SELECTED PASSAGE -
□ □ □ □ □
At the Google I/O 2024 developer conference, Google introduced Veo, its generative text-to-video competitor to OpenAI’s Sora. Let’s find out more about it!
Highlights
- Veo is Google DeepMind’s text-to-video generative model that can create high-quality, 1080p videos over 60 seconds long.
- It can seamlessly blend text prompts with reference images to generate videos that follow both inputs.
- It supports video editing by incorporating text instructions, including masked editing for specific areas.
Introducing Veo by Google
Veo is Google DeepMind’s text-to-video generative model, setting a new benchmark in the field of video generation. Veo boasts the capability to generate high-quality, 1080p resolution videos lasting over a minute, spanning a diverse range of cinematic and visual styles.
Along with video creation, it is also able to edit existing videos by incorporating text-based instructions thus modifying the videos as per the needs of the user.
Veo’s versatility extends to generating videos using both images and text prompts. By inputting a reference image alongside a text prompt, It seamlessly blends the visual style of the image with the instructions from the prompt, producing a breathtaking video that is based on both inputs.
To enhance Veo’s ability to comprehend and adhere to prompts precisely, Google DeepMind enriched the training data with more detailed video captions. Additionally, the model utilizes high-quality, compressed video representations known as latent which will help to boost efficiency. These measures collectively improve overall video quality and reduce generation time.
Versatile Features of Veo
Veo uses advanced natural language processing and visual semantics to accurately capture the details and tones specified in text prompts, rendering intricate details within complex scenes. It offers creative control, comprehending prompts for various cinematic effects, such as time-lapses, close-ups, or aerial shots of landscapes.
Time-lapse:
✍️ Prompt: “Timelapse of a water lily opening, dark background.” pic.twitter.com/t5uLQ89E1Y
— Google DeepMind (@GoogleDeepMind) May 14, 2024
Close-up:
✍️ Prompt: “Extreme close-up of chicken and green pepper kebabs grilling on a barbeque with flames. Shallow focus and light smoke. vivid colours.” pic.twitter.com/LDHC8XGyJA
— Google DeepMind (@GoogleDeepMind) May 14, 2024
Veo’s cutting-edge technology extends beyond generating videos from scratch. It can seamlessly edit existing videos by incorporating text-based instructions, including adding or modifying specific elements within a scene.
Additionally, It supports masked editing, enabling targeted changes within designated areas of the video. The example below shows how the videos can be edited as per requirements.
Initial: Prompt: Drone shot along the Hawaii jungle coastline, sunny day
2. Prompt: Drone shot along the Hawaii jungle coastline, sunny day pic.twitter.com/2yU7h8BSSL
— Jv Shah (@JvShah124) May 15, 2024
New: Drone shot along the Hawaii jungle coastline, sunny day. Kayaks in the water
11) Drone shot along the Hawaii jungle coastline, sunny day. Kayaks in the water pic.twitter.com/xyymAC0aXI
— Allen T (@Mr_AllenT) May 14, 2024
Veo’s advanced latent diffusion transformers address the problem of visual consistency and fluidity throughout the generated videos, preventing flickering, jumping, or morphing of characters, objects, and styles between frames, thereby enhancing the overall viewing experience.
□ □ □ □ □
Collection entries

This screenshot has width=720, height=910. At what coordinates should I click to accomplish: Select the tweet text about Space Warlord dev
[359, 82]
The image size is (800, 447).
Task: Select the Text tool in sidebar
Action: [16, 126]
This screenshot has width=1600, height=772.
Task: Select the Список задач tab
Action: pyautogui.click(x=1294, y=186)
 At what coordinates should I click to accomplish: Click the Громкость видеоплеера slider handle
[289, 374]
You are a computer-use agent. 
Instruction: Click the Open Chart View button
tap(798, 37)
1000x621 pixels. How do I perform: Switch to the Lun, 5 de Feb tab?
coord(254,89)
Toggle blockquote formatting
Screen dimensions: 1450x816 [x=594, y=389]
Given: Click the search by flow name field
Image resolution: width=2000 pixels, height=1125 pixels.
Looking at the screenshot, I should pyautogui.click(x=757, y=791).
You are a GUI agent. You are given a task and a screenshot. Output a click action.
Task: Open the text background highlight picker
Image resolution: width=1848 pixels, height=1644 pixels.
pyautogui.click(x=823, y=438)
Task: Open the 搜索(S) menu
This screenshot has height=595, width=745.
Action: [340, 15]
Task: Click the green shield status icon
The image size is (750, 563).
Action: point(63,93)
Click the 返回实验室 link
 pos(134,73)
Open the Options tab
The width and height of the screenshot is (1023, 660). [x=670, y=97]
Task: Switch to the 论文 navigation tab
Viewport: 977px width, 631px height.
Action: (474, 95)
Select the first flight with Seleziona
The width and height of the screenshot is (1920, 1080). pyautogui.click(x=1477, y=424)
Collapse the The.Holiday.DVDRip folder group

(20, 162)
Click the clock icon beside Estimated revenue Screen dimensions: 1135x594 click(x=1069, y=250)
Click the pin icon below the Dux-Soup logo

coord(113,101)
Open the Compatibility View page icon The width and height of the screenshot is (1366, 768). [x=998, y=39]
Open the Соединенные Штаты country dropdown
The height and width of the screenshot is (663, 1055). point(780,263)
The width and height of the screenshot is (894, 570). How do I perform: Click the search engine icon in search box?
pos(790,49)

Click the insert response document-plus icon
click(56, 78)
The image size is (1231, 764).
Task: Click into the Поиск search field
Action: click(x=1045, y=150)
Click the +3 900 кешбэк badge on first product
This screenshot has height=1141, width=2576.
□ □ □ □ □
REQUIREMENT 1 - Please retype the stretch of the Veo article from "At the Google" through "more about it!".
REQUIREMENT 2 - According to the Veo article, what did Google DeepMind add to the training data to help Veo follow prompts more precisely?
REQUIREMENT 3 - Carry on the Veo article from its final sentence.
The entries above are separate material with no connection to the Veo article.

REPLY 1 -
At the Google I/O 2024 developer conference, Google introduced Veo, its generative text-to-video competitor to OpenAI’s Sora. Let’s find out more about it!

REPLY 2 - More detailed video captions.

REPLY 3 -
It can generate video clips exceeding 60 seconds, either from a single prompt or by stitching together a sequence of prompts that collectively narrate a story.
Using its remarkable capabilities, It aims to democratize video production, empowering seasoned filmmakers, aspiring creators, and educators alike to unleash their storytelling potential and share knowledge through captivating visuals.
The tweet below shows how filmmakers can use Veo to bring ideas to life that would otherwise not be possible to implement.
We put our cutting-edge video generation model Veo in the hands of filmmaker @DonaldGlover and his creative studio, Gilga.
— Google DeepMind (@GoogleDeepMind) May 14, 2024
Let’s take a look. ↓ #GoogleIO pic.twitter.com/oNLDq1YlHC
How to access Veo?
Like OpenAI’s Sora, Google’s Veo is not available to the public just yet. Currently, it is being shared with a select number of creators in a private preview inside VideoFX, their new experimental tool. Users can join a waitlist if they are interested in trying out Veo’s capabilities. Click here to apply for access to Veo.
Once you click on the signup button, you will be redirected here. Users can now join the waitlist on Google Labs to try some of its features in VideoFX.
Once you click on Sign in with Google, it will redirect you to login to Google Labs.
After this, you can join the waitlist by filling out the Google Form. For now, Veo is only available in a few countries. You can search for your country in the dropdown provided to know whether it is available or not.
Conclusion
With its impressive capabilities, Veo is shaping up to be a strong contender to OpenAI’s groundbreaking text-to-video model Sora. It aims to empower creators and educators and its potential to democratize video production is highly anticipated.